=== Dataset excerpts ===

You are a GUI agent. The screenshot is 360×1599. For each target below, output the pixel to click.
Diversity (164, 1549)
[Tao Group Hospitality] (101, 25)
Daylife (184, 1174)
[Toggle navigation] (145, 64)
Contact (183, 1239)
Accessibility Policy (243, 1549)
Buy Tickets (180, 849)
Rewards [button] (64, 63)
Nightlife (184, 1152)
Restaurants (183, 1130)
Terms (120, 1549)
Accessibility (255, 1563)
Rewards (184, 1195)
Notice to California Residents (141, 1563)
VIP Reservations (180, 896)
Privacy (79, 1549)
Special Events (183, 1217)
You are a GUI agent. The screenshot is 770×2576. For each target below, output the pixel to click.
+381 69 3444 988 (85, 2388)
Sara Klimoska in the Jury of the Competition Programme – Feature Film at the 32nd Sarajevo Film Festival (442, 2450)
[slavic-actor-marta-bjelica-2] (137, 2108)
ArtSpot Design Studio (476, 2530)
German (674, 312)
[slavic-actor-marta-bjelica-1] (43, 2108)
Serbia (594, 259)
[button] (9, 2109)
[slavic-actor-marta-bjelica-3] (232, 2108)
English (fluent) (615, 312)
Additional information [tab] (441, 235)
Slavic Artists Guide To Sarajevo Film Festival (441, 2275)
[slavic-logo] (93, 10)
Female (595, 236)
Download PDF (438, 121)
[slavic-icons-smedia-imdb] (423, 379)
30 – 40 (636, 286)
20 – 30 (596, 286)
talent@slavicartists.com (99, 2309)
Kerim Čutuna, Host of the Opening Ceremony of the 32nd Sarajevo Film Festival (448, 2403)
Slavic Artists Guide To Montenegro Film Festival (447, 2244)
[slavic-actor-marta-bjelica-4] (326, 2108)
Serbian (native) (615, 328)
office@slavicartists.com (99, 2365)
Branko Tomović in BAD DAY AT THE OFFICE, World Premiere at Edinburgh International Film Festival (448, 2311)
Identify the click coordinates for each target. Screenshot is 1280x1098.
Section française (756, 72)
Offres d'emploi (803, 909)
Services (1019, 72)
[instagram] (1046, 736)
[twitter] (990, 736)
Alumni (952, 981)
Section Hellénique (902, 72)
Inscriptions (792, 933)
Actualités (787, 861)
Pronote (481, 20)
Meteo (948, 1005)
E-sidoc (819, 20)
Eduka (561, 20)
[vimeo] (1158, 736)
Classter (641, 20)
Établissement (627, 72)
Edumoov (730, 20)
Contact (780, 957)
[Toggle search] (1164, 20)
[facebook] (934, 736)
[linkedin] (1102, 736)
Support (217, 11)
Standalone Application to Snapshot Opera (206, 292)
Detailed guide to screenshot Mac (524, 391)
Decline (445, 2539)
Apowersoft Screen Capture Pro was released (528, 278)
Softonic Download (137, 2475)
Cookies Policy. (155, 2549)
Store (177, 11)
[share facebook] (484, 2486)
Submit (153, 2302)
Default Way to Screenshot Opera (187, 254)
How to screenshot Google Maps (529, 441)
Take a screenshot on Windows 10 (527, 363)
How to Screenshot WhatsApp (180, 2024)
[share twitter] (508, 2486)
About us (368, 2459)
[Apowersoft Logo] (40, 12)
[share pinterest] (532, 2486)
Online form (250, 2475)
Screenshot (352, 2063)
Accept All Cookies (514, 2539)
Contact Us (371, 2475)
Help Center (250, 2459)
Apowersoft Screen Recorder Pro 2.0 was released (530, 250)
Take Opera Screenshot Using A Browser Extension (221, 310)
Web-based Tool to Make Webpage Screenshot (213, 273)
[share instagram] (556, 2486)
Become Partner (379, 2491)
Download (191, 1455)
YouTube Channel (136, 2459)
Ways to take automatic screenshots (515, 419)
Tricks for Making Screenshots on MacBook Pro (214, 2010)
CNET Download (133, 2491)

===

**Task statement**
In full and without change, transcribe the entries.

**Finished exercise**
You are a GUI agent. The screenshot is 360×1599. For each target below, output the pixel to click.
Diversity (164, 1549)
[Tao Group Hospitality] (101, 25)
Daylife (184, 1174)
[Toggle navigation] (145, 64)
Contact (183, 1239)
Accessibility Policy (243, 1549)
Buy Tickets (180, 849)
Rewards [button] (64, 63)
Nightlife (184, 1152)
Restaurants (183, 1130)
Terms (120, 1549)
Accessibility (255, 1563)
Rewards (184, 1195)
Notice to California Residents (141, 1563)
VIP Reservations (180, 896)
Privacy (79, 1549)
Special Events (183, 1217)
You are a GUI agent. The screenshot is 770×2576. For each target below, output the pixel to click.
+381 69 3444 988 (85, 2388)
Sara Klimoska in the Jury of the Competition Programme – Feature Film at the 32nd Sarajevo Film Festival (442, 2450)
[slavic-actor-marta-bjelica-2] (137, 2108)
ArtSpot Design Studio (476, 2530)
German (674, 312)
[slavic-actor-marta-bjelica-1] (43, 2108)
Serbia (594, 259)
[button] (9, 2109)
[slavic-actor-marta-bjelica-3] (232, 2108)
English (fluent) (615, 312)
Additional information [tab] (441, 235)
Slavic Artists Guide To Sarajevo Film Festival (441, 2275)
[slavic-logo] (93, 10)
Female (595, 236)
Download PDF (438, 121)
[slavic-icons-smedia-imdb] (423, 379)
30 – 40 (636, 286)
20 – 30 (596, 286)
talent@slavicartists.com (99, 2309)
Kerim Čutuna, Host of the Opening Ceremony of the 32nd Sarajevo Film Festival (448, 2403)
Slavic Artists Guide To Montenegro Film Festival (447, 2244)
[slavic-actor-marta-bjelica-4] (326, 2108)
Serbian (native) (615, 328)
office@slavicartists.com (99, 2365)
Branko Tomović in BAD DAY AT THE OFFICE, World Premiere at Edinburgh International Film Festival (448, 2311)
Identify the click coordinates for each target. Screenshot is 1280x1098.
Section française (756, 72)
Offres d'emploi (803, 909)
Services (1019, 72)
[instagram] (1046, 736)
[twitter] (990, 736)
Alumni (952, 981)
Section Hellénique (902, 72)
Inscriptions (792, 933)
Actualités (787, 861)
Pronote (481, 20)
Meteo (948, 1005)
E-sidoc (819, 20)
Eduka (561, 20)
[vimeo] (1158, 736)
Classter (641, 20)
Établissement (627, 72)
Edumoov (730, 20)
Contact (780, 957)
[Toggle search] (1164, 20)
[facebook] (934, 736)
[linkedin] (1102, 736)
Support (217, 11)
Standalone Application to Snapshot Opera (206, 292)
Detailed guide to screenshot Mac (524, 391)
Decline (445, 2539)
Apowersoft Screen Capture Pro was released (528, 278)
Softonic Download (137, 2475)
Cookies Policy. (155, 2549)
Store (177, 11)
[share facebook] (484, 2486)
Submit (153, 2302)
Default Way to Screenshot Opera (187, 254)
How to screenshot Google Maps (529, 441)
Take a screenshot on Windows 10 (527, 363)
How to Screenshot WhatsApp (180, 2024)
[share twitter] (508, 2486)
About us (368, 2459)
[Apowersoft Logo] (40, 12)
[share pinterest] (532, 2486)
Online form (250, 2475)
Screenshot (352, 2063)
Accept All Cookies (514, 2539)
Contact Us (371, 2475)
Help Center (250, 2459)
Apowersoft Screen Recorder Pro 2.0 was released (530, 250)
Take Opera Screenshot Using A Browser Extension (221, 310)
Web-based Tool to Make Webpage Screenshot (213, 273)
[share instagram] (556, 2486)
Become Partner (379, 2491)
Download (191, 1455)
YouTube Channel (136, 2459)
Ways to take automatic screenshots (515, 419)
Tricks for Making Screenshots on MacBook Pro (214, 2010)
CNET Download (133, 2491)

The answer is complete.